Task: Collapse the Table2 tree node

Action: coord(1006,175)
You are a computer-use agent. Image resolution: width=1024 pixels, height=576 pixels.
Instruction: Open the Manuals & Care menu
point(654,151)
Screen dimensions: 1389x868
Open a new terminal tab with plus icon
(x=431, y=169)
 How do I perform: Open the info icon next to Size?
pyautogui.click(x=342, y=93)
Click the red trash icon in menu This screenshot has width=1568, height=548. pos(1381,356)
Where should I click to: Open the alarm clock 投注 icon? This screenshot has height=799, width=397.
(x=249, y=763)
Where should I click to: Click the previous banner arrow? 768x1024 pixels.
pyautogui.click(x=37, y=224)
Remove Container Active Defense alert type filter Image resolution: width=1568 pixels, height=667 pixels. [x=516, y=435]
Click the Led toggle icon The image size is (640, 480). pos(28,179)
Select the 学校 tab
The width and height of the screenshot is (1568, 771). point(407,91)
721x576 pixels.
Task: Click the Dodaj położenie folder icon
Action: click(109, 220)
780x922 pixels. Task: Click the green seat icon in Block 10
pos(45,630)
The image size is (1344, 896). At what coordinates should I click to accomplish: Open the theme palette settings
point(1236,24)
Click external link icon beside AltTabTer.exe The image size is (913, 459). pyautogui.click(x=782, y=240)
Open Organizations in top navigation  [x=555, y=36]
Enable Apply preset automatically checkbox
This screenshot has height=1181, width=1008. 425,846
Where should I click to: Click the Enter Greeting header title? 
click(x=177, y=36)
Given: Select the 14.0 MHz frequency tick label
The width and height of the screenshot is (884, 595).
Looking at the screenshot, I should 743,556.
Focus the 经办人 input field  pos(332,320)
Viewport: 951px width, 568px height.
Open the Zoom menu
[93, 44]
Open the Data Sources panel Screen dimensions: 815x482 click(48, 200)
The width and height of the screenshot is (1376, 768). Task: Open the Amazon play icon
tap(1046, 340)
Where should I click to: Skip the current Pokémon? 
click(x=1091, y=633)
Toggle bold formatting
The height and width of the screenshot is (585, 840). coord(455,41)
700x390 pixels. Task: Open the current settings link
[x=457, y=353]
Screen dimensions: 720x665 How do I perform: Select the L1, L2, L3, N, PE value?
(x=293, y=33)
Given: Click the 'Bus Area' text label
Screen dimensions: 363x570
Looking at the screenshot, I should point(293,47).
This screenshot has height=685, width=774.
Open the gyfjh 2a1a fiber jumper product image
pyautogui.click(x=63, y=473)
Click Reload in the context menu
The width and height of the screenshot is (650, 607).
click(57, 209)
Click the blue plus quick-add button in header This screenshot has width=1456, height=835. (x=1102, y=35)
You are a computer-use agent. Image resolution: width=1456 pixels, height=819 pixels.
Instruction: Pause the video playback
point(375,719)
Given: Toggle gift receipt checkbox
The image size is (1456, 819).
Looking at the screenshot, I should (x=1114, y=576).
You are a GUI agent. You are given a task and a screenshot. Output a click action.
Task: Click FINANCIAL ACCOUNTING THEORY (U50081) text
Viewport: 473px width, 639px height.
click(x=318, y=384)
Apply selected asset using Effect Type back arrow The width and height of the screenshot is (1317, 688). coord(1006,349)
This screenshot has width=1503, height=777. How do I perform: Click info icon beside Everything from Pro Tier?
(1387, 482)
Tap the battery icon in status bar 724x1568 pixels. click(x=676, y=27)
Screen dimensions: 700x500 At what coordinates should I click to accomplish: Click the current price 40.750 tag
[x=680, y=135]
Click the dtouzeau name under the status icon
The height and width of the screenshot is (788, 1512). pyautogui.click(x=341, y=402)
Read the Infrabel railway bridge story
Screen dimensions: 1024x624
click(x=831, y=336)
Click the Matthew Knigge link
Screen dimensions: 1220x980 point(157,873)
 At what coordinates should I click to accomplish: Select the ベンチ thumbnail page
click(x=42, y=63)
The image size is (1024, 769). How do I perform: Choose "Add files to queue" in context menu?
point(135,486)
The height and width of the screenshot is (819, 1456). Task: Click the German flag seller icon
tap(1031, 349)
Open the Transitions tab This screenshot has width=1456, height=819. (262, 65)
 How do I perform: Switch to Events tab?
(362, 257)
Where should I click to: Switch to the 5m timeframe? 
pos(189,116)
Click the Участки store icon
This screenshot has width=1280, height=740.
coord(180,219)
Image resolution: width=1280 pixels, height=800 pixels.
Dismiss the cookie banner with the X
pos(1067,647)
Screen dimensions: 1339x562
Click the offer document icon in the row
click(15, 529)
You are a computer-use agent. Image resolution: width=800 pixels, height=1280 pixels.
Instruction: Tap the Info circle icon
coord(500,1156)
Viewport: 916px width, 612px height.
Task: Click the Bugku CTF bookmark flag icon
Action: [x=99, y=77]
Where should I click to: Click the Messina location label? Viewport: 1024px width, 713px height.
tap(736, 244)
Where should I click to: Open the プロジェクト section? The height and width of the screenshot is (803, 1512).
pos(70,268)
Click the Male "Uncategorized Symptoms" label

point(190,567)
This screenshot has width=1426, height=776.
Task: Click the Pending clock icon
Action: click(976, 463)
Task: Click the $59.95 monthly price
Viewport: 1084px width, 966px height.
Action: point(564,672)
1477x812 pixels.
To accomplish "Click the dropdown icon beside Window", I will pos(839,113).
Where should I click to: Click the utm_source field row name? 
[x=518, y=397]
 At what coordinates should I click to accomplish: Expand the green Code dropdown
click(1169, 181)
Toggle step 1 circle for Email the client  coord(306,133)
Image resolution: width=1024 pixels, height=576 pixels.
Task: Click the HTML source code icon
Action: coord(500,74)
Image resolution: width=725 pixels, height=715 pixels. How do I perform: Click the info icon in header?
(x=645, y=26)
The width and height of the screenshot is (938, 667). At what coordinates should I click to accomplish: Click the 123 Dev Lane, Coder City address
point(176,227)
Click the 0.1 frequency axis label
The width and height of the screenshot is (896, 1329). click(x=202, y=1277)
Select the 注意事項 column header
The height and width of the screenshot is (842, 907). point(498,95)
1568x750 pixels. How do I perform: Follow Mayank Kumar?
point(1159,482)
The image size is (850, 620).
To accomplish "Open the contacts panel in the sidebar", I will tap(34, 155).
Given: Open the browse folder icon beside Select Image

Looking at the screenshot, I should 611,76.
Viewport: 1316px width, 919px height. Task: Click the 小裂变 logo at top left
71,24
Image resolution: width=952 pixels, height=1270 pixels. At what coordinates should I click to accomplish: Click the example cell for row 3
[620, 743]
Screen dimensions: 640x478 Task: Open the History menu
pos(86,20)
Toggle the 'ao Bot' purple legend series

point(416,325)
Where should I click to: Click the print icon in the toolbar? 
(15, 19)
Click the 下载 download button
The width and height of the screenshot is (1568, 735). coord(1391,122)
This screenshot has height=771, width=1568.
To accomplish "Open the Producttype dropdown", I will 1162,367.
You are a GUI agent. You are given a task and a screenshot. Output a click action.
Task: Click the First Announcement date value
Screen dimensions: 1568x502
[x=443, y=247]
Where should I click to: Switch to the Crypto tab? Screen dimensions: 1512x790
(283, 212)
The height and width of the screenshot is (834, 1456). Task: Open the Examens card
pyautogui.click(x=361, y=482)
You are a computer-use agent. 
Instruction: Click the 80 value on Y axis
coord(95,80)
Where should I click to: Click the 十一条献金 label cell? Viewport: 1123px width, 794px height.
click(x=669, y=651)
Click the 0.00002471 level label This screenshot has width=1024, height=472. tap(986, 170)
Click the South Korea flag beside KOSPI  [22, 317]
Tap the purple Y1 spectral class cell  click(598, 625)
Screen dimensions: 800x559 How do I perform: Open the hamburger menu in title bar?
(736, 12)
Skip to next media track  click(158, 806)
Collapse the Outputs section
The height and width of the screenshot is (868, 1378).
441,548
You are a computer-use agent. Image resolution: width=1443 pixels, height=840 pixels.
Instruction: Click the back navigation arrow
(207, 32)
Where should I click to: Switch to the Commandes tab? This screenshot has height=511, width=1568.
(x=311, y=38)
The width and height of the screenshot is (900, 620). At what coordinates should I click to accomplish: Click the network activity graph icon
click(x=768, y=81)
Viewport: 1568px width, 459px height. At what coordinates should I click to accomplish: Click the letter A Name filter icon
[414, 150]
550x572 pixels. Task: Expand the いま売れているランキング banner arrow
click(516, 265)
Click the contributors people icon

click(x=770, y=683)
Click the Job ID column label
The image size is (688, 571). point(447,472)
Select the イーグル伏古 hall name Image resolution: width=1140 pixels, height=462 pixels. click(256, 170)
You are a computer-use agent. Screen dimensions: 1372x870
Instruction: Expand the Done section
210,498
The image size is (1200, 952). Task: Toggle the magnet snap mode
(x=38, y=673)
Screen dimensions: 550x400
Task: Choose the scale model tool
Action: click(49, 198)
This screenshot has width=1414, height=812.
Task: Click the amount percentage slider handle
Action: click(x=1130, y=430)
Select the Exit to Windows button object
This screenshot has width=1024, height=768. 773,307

(GIVEN PROBLEM) Copy out the part of the records that starts with the line containing "Select the 学校 tab" and ends with the line containing "pos(45,630)", both of those lines included.

(EXERCISE ANSWER)
Select the 学校 tab
The width and height of the screenshot is (1568, 771). point(407,91)
721x576 pixels.
Task: Click the Dodaj położenie folder icon
Action: click(109, 220)
780x922 pixels. Task: Click the green seat icon in Block 10
pos(45,630)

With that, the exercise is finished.